##### SELECTED PASSAGE #####

# M42 adapter



## zsolex (Jan 5, 2011)

Hi!

Does somebody have M42 AF adapter to EOS body?
I have finded on the Ebay in very wide price category(15-35$).


----------



## NormanBates (Jan 5, 2011)

I use several M42-to-EOS fotodiox adapters, bought from the fotodiox store in ebay

they work perfectly fine, many people say fotodiox is one of the best brands for lens mount adapters

I've also used a much cheaper chinese version from ebay ($10 or so), and, while it was ok and I couldn't find any differences in picture quality (infinite focus ok, no aditional wiggle, etc), I got rid of it and now I stick to the fotodiox adapters: they're not that expensive anyway


----------



## zsolex (Jan 5, 2011)

Hi!

Does it has AF module?


----------



## NormanBates (Jan 5, 2011)

##### PROVIDED DATA #####

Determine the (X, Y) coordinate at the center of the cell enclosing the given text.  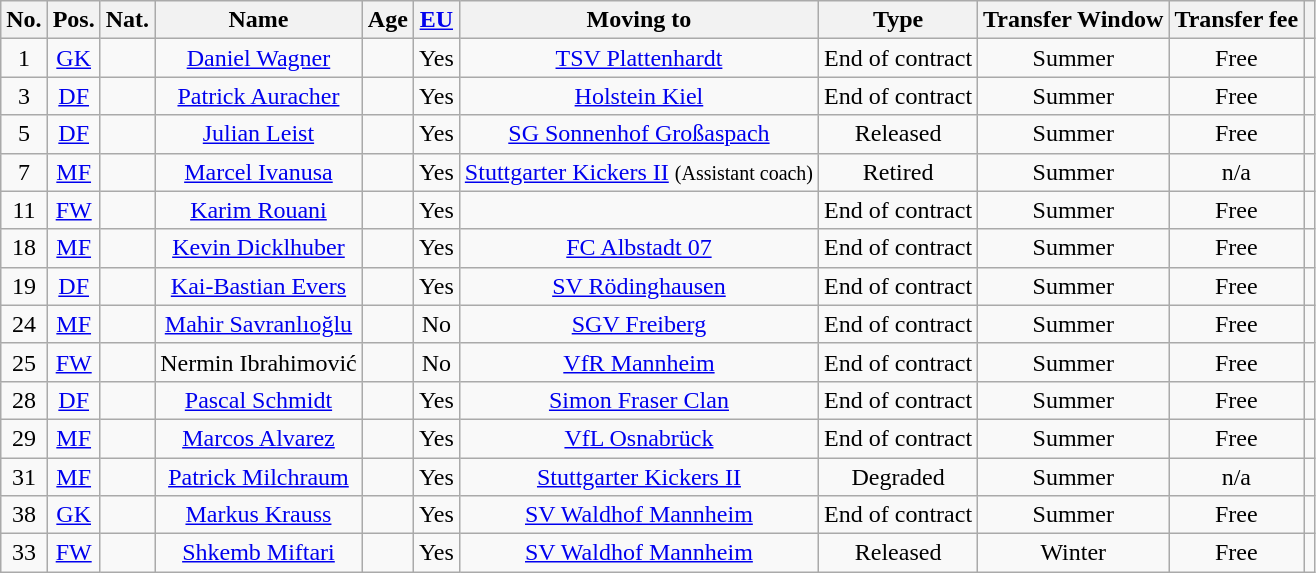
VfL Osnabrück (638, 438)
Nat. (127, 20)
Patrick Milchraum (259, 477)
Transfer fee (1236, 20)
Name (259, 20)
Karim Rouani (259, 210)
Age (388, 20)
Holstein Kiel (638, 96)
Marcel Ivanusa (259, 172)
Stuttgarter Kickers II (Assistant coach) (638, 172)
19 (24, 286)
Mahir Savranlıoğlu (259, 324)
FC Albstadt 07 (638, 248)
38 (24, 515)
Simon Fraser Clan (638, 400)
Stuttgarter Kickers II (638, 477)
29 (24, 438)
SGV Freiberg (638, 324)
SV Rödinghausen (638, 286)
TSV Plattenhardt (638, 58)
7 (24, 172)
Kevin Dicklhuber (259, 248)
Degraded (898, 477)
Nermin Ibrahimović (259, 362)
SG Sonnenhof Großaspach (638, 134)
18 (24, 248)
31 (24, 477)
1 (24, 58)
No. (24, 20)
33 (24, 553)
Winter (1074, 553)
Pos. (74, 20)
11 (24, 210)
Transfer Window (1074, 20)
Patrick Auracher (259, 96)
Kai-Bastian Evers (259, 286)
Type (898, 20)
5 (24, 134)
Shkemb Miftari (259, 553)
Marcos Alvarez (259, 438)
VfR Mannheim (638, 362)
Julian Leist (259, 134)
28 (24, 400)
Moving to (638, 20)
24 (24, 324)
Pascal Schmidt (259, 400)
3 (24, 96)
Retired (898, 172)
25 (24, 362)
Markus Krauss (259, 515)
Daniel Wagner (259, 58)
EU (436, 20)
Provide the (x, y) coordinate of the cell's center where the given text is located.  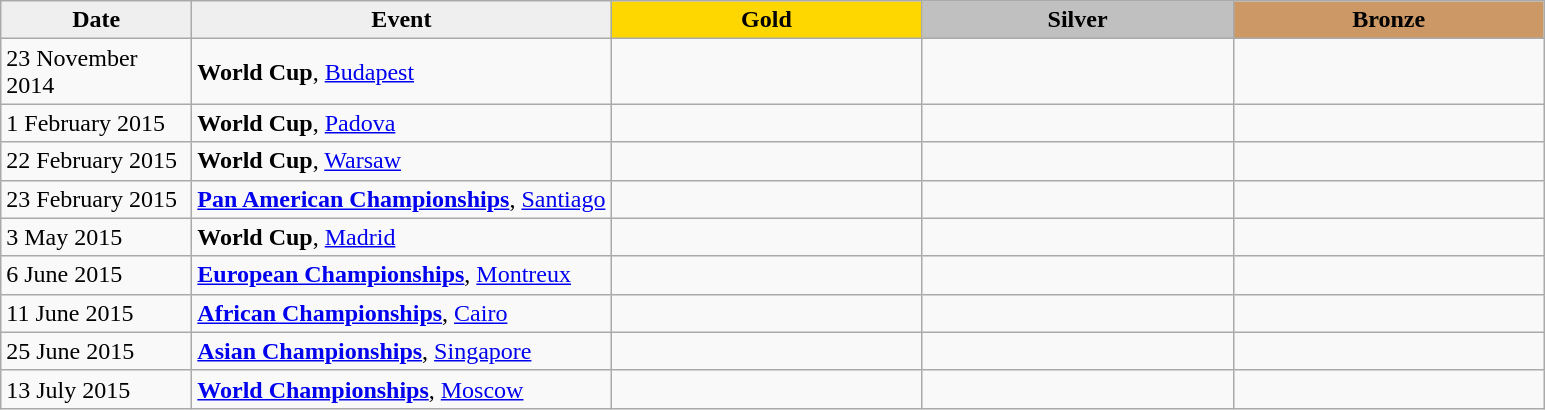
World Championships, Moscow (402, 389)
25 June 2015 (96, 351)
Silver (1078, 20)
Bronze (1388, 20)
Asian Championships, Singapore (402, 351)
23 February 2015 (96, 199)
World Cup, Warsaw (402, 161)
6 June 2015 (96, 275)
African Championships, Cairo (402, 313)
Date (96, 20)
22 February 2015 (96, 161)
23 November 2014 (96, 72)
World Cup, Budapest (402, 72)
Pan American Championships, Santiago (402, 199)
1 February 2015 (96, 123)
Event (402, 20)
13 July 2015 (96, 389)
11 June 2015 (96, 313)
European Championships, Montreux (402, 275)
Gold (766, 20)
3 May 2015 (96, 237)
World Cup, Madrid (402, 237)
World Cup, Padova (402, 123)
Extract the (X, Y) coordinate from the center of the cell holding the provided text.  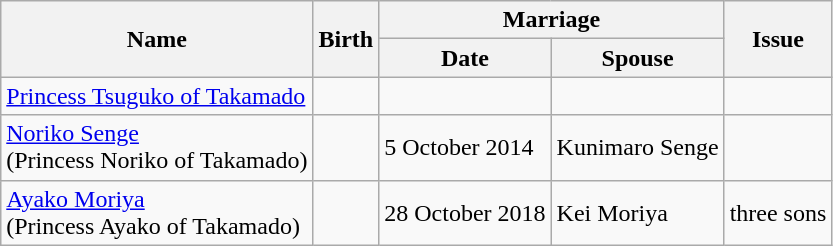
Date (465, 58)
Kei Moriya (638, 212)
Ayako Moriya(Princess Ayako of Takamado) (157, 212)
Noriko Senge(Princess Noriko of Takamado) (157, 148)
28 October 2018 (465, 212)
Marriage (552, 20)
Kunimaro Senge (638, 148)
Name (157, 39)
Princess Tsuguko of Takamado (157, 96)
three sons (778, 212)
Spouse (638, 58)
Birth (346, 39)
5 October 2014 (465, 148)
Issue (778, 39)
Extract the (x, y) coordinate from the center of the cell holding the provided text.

#####
##### PROVIDED DATA #####

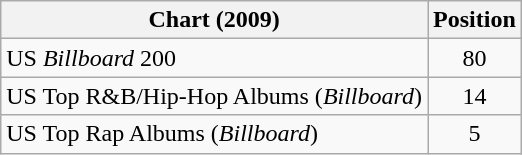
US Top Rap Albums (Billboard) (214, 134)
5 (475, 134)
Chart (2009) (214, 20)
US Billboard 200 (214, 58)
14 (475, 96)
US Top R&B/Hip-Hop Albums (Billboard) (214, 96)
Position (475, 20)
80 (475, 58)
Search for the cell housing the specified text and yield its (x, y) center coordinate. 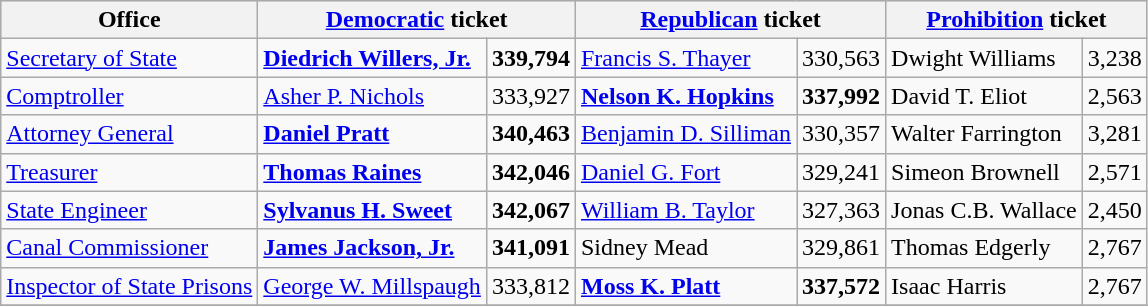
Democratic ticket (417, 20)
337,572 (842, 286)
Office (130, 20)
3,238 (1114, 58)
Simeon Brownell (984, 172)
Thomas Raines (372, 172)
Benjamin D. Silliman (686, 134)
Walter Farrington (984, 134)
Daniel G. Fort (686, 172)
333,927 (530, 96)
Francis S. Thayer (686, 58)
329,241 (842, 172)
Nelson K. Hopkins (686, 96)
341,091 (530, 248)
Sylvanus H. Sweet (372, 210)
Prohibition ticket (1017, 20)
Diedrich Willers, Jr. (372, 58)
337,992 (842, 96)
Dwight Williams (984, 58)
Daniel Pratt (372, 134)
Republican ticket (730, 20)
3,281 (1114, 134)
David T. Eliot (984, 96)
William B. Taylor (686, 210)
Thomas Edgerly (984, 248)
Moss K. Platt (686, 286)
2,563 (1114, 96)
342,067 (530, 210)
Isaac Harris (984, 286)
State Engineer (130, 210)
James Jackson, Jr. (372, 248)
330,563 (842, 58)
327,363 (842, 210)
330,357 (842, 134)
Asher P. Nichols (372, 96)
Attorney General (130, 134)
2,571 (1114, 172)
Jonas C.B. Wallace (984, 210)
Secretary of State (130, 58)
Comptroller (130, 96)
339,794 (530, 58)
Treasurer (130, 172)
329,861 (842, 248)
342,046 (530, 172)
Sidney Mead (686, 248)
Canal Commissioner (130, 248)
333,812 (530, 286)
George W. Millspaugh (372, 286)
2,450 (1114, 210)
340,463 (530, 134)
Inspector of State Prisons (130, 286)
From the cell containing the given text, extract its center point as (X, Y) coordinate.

#####
##### PROVIDED DATA #####

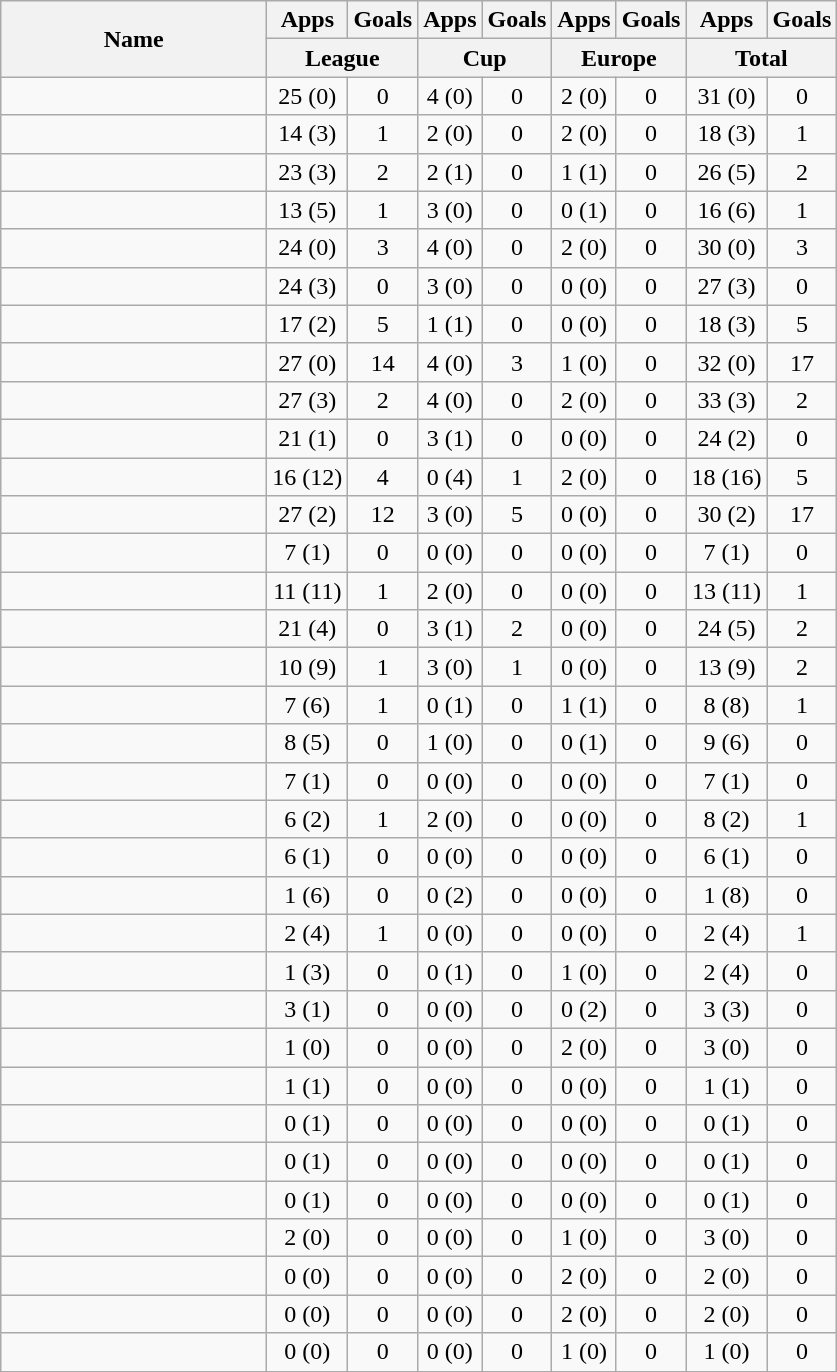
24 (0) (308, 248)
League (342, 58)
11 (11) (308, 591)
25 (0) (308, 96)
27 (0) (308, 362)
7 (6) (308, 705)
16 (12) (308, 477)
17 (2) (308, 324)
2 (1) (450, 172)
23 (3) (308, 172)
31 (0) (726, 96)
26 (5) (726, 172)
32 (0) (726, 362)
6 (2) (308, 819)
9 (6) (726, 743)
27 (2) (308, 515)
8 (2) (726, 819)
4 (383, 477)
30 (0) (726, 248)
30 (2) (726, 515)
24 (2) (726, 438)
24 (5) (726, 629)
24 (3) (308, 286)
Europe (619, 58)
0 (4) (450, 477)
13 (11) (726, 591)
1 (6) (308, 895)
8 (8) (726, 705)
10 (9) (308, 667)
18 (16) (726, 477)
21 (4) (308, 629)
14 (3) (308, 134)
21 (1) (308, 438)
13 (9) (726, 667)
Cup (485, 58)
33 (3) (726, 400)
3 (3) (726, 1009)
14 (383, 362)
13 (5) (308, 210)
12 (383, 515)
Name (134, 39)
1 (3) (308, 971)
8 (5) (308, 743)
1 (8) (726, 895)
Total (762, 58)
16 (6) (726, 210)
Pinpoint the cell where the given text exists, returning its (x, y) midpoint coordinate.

#####

WHAT YOU NEED TO DO →
1. In the M42 adapter thread, which brand of adapters does NormanBates say he uses?
2. Write what comes next in the M42 adapter forum thread, picking up after its final heading.
These lines have nothing to do with the forum thread about the M42 adapter.

PER-TASK OUTPUTS →
1. Fotodiox, bought from the fotodiox store on eBay.

2.
em... it's just a mechanical adapter, no electronics whatsoever

all my lenses are vintage and manual, so I don't need AF for anything, but I hadn't even conceived there could be M42 lenses with electronic control: really, on this screw mount? I didn't expect it


----------



## zsolex (Jan 6, 2011)

Hi,

some adapter has electronic chip inside. You can use the body AF focus assist, same as with original lens in manual mode. If you set the orig lens to manual mode and use the focus ring the body can beep and assist AF module if something is sharp. This feature you can also use with the adapter according to the manual of the adapter.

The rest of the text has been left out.